Originally posted by "jgoewert" ...
While everyone else was partying like it was 1999, I spent the night in my company's war room braced for any Y2K issues. Being naive, right out of college I took a job at a major railroad company doing green screen work. The mainframe was ready. The minutes ticked by. At 12:00:00, everything sat pretty with no major problems. A collective sigh eminated.
12 minutes later, the red phone rang. A nightly script had crapped itself with the error "Date out of Range". Programmers scambled and midnight phone calls were made. Systems were analyzed to see if anything else had died and just didn't report.
7 minutes later, it turned out that there was this one field in the code for the script that failed that needed to be updated yearly to say what year it was. (WTF? Anyone heard of getDate() or the COBOL equivalient)?) It was permanently fixed and calm settled again.
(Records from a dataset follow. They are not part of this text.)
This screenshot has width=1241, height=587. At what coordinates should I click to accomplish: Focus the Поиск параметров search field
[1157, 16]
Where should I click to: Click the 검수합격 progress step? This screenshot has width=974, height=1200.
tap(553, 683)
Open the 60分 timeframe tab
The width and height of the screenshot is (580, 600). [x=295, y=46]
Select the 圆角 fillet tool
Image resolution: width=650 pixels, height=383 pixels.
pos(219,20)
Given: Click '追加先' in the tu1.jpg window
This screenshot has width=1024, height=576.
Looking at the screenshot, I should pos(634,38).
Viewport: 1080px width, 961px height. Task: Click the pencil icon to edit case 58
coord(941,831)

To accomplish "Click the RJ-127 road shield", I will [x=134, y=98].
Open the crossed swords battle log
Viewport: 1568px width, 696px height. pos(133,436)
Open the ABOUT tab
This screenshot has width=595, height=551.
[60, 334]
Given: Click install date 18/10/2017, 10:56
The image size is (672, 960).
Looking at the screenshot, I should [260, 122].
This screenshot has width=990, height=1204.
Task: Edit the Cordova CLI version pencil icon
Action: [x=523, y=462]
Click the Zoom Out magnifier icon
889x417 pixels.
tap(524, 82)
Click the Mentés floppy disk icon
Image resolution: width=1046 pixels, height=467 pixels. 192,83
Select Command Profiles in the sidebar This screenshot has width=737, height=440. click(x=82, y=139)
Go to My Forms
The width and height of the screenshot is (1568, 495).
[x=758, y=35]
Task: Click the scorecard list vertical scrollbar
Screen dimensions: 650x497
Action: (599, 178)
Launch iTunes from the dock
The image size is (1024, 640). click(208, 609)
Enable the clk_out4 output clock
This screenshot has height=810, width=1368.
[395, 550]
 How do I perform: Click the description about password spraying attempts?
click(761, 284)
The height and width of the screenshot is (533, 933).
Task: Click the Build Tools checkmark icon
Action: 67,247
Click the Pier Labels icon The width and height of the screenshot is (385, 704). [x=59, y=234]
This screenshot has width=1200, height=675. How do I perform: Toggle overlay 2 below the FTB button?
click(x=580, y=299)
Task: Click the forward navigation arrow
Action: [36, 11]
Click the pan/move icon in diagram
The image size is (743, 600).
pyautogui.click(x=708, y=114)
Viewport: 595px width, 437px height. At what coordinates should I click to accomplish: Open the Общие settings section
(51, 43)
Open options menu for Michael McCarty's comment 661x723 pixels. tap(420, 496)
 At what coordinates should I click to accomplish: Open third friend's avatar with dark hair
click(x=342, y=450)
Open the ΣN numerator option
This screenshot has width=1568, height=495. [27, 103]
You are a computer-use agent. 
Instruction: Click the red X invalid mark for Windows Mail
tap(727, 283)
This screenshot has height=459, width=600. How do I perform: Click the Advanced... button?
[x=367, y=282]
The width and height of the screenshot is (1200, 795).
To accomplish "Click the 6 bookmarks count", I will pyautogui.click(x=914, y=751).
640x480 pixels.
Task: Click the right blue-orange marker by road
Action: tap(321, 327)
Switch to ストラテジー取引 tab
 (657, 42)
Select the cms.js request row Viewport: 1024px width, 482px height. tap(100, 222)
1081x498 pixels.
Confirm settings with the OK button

3 minutes later, the red phone rings again. This time, it was much worse. The entire Dallas, TX yard had lost power. Obviously, this wasn't a coding problem on our end, but our war room was the only phone number for support that was written down. Still, we started backtracking and tried to grab the sessions that the Dallas yard was running so that nothing was lost. Everything in that yard halted. Managers nervously watched the news to see if Dallas as a whole had lost power or if some nuclear facility was about to blow.
Nothing was reported.... we worked and waited....
Two hours later, we got the news. Some trigger happy Texan decieded to celebrate in the new year by firing off his 6 shooter and accidentally blew a hole in the power transformer that linked to the train yard. Yee-hawtf?.
Other than that, Y2K was uneventful. I wouldn't report it as a "dud" that the media called it because many qualified programmers, engineers, and other profesionals had worked tirelessly to prepare systems for Y2K and the "dud" was a testament to the quality of their work.